Trade data rewards a short, boring discipline far more than it rewards technique. Four steps cover most of it, and skipping any one of them is where the confident wrong conclusions come from. Fix the classification first, because every filter, every duty figure and every price comparison downstream is keyed to the tariff line and inherits any error in it. Then read at least three years, so that seasonality and trend can be told apart rather than conflated. Then exclude the most recent one or two periods, which are still filling in as late filings arrive. Then separate value from volume, because a value movement can be price, quantity or a change of mix inside the line, and those point in different directions.

StepWhat it preventsCost of skipping it
Confirm the tariff lineFiltering the wrong productEvery downstream figure is wrong by an unknown amount
Read three yearsMistaking a season for a trendStrategy built on a cyclical high or low
Drop the incomplete tailReading reporting lag as declineWriting off buyers who never stopped buying
Separate value from volumeReading price as demandInvesting against a movement that was not demand
Check the counterpartyActing on an unverified nameCredit or capacity committed to a company with no history
Record the period and sourceUnrepeatable analysisFigures nobody can reconcile three months later

Where this sits in the rest of the site

The material here is one layer of a set that is meant to be used together. The country pages establish the shape of a market from official reported figures. The HS chapter pages take a single classification down to product level. The industry hubs group the chapters that make up a real industry and sum them, because almost no industry is one chapter. The India location pages read the national record as places, using the clearance point as a geographic signal. And the trade role pages take one job at a time — building an importer list, checking an exporter, reading a lane — and set out the signals that matter for it.

What we will not claim for it

Customs records cover goods that physically crossed a border and were declared to an authority. They do not cover services. They do not cover domestic trade, so a business selling mainly inside its own market will look far smaller here than it is. They carry no margin, no contract terms, no payment behaviour and no intent. Coverage of counterparty names varies by jurisdiction and is not universal, data arrives on a lag, and published periods are revised as corrections come in.

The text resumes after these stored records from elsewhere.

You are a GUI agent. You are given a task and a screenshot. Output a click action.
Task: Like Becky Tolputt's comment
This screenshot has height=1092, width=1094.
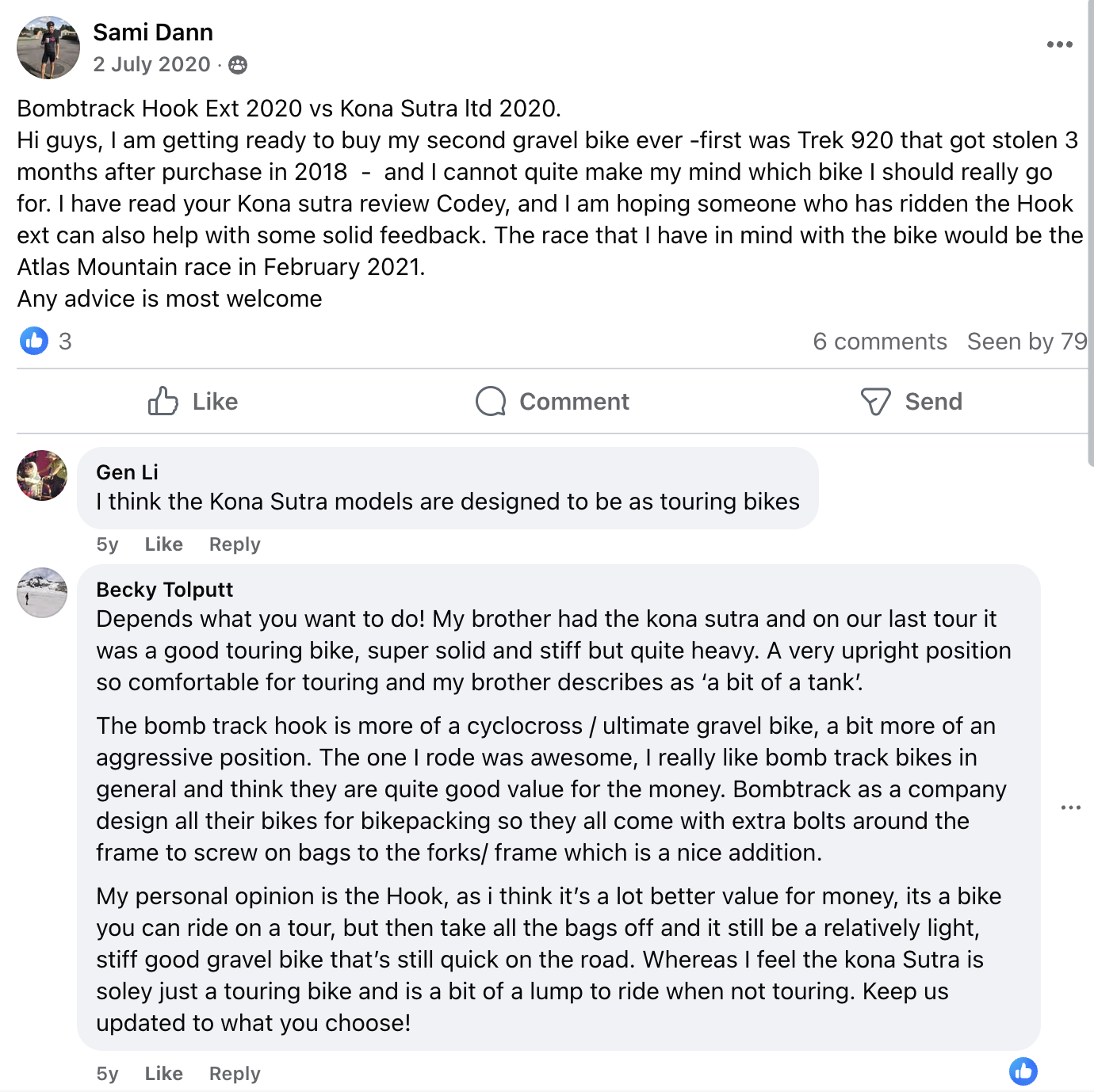163,1074
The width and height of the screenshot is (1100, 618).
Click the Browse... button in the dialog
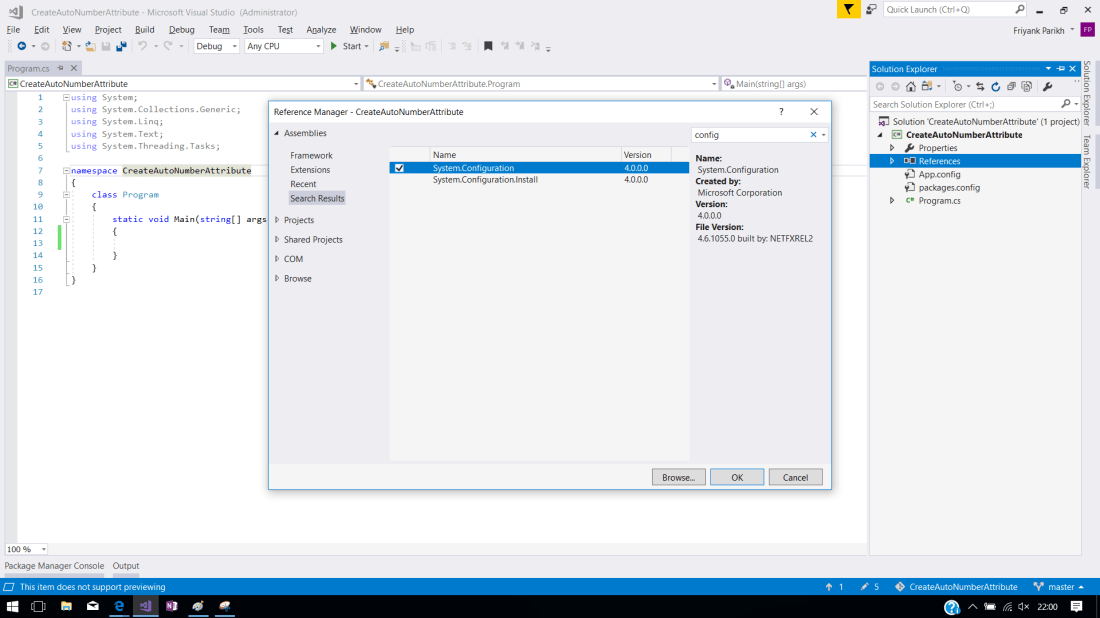[678, 477]
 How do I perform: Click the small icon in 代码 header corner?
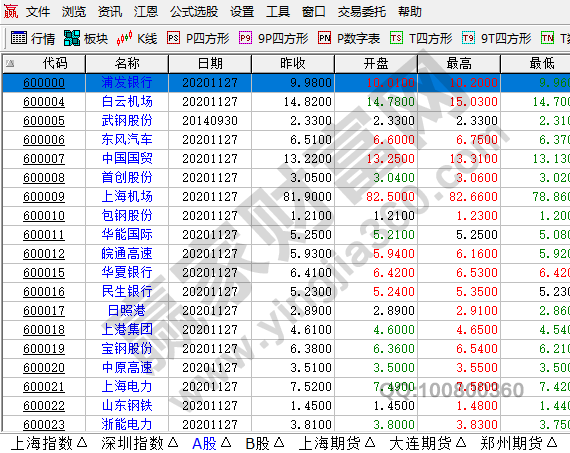(x=10, y=64)
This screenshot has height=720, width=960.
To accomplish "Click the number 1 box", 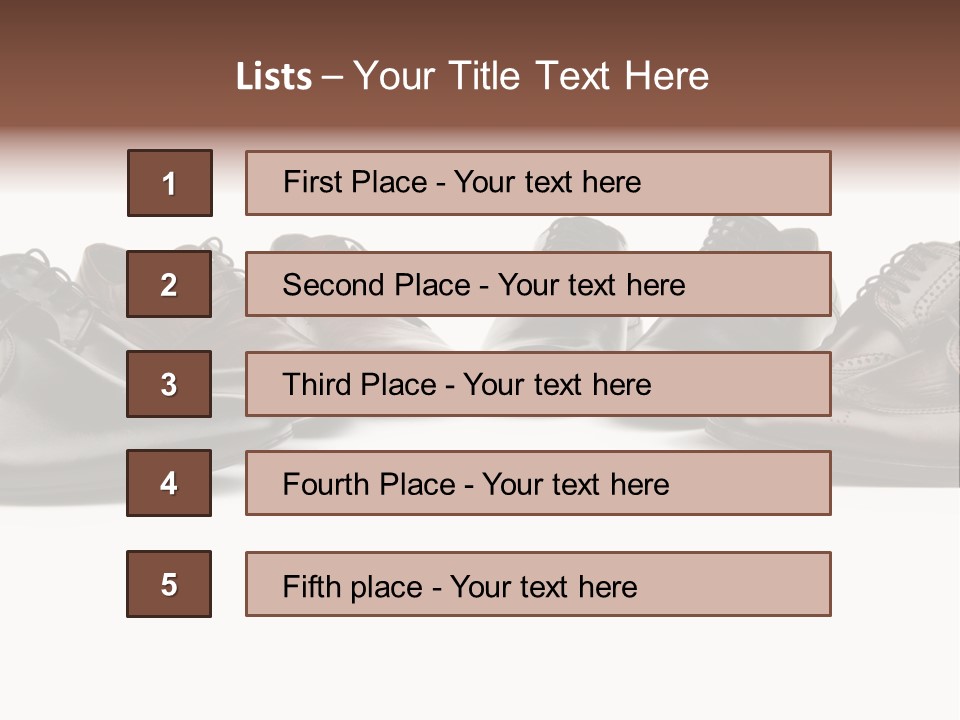I will [170, 183].
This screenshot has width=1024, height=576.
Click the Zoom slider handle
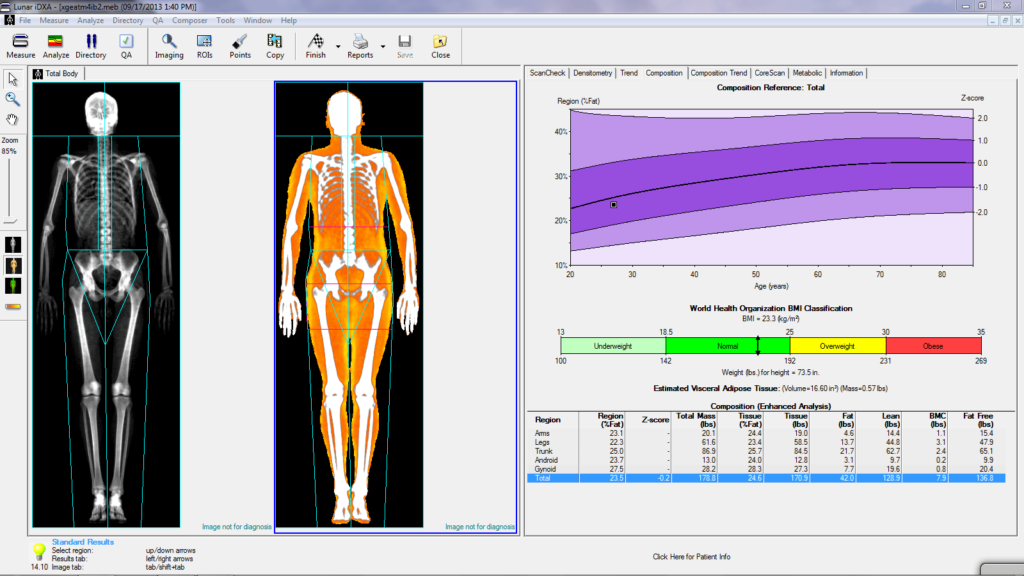coord(10,221)
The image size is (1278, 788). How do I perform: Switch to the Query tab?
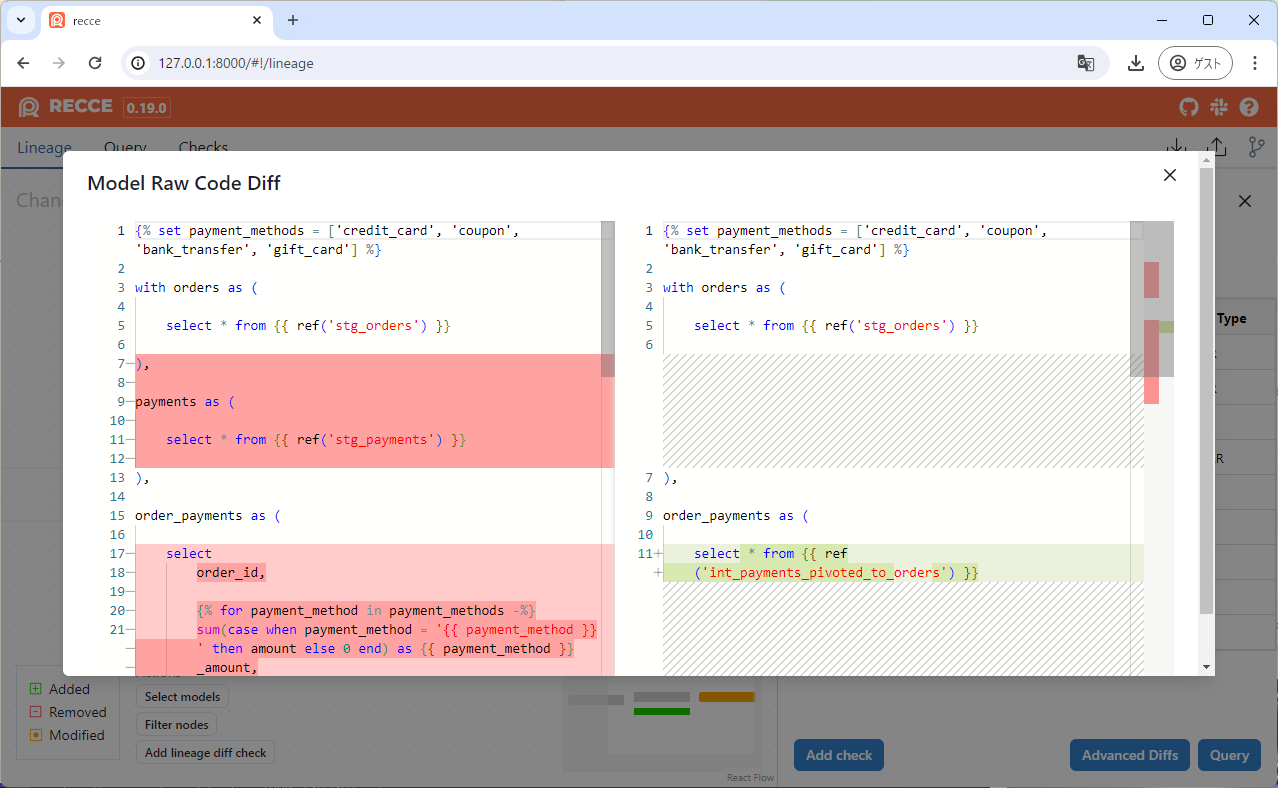124,147
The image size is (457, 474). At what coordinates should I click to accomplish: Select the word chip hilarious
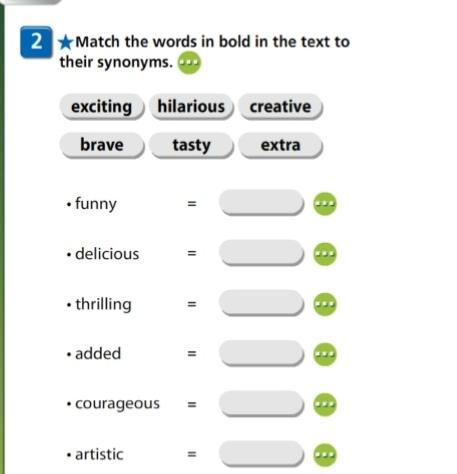[x=191, y=107]
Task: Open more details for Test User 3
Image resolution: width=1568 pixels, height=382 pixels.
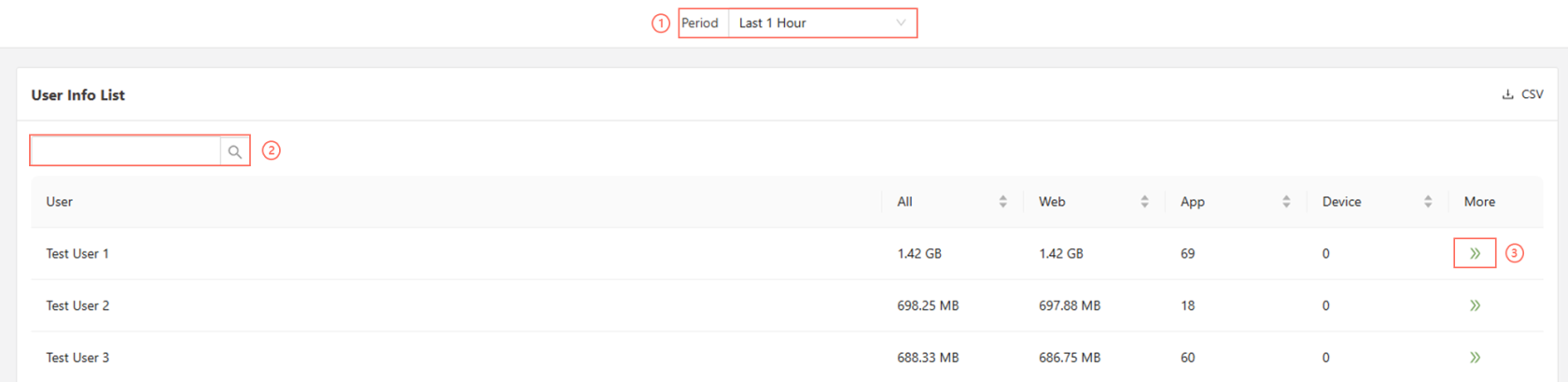Action: pyautogui.click(x=1475, y=358)
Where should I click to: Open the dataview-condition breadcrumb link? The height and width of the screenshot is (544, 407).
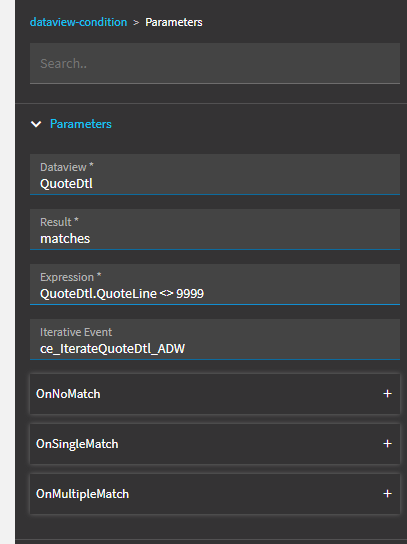[x=78, y=22]
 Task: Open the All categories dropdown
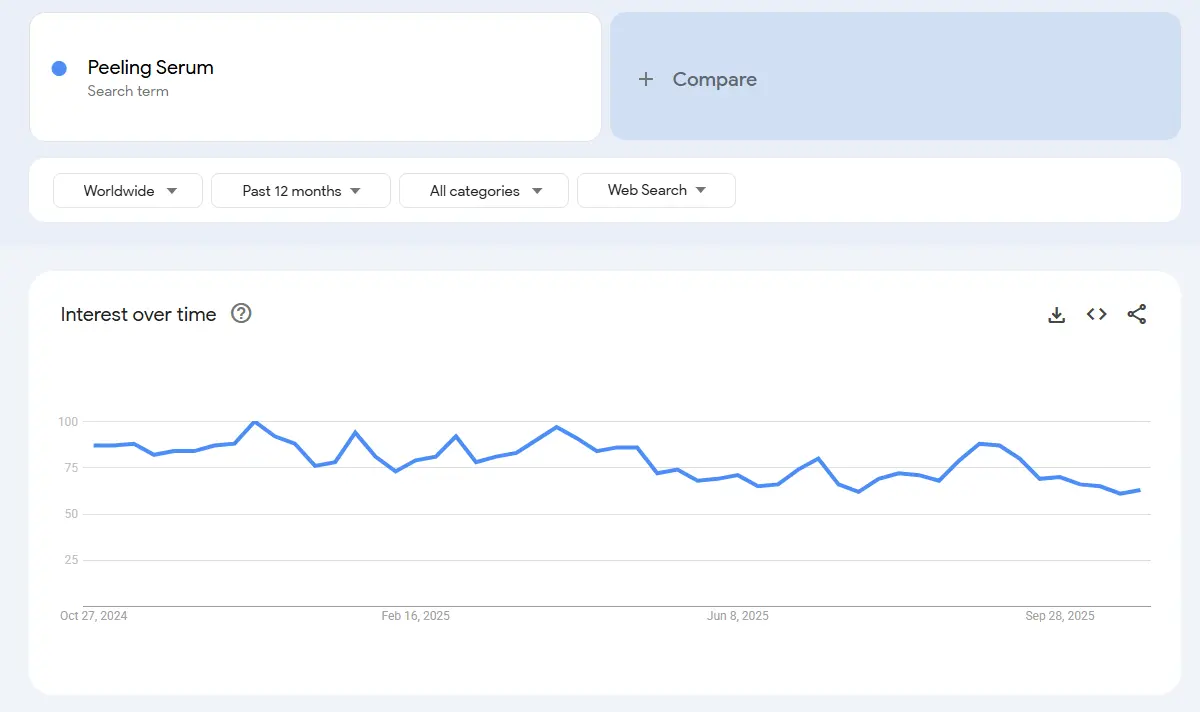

None of that reduces what the record is good for, and stating it plainly is what makes the rest credible. Used within its limits, customs data is one of the very few commercial sources where the underlying event actually happened, was documented at the time, and was documented under legal obligation rather than for promotional purposes. That is a rare property, and it is worth not overselling.

Ask the awkward question first

Before relying on any trade dataset — ours or anyone else's — ask which markets are covered at which depth, what the lag is in each, how company names were matched, and what happens to a historical series across an HS revision. The answers tell you more than any headline figure.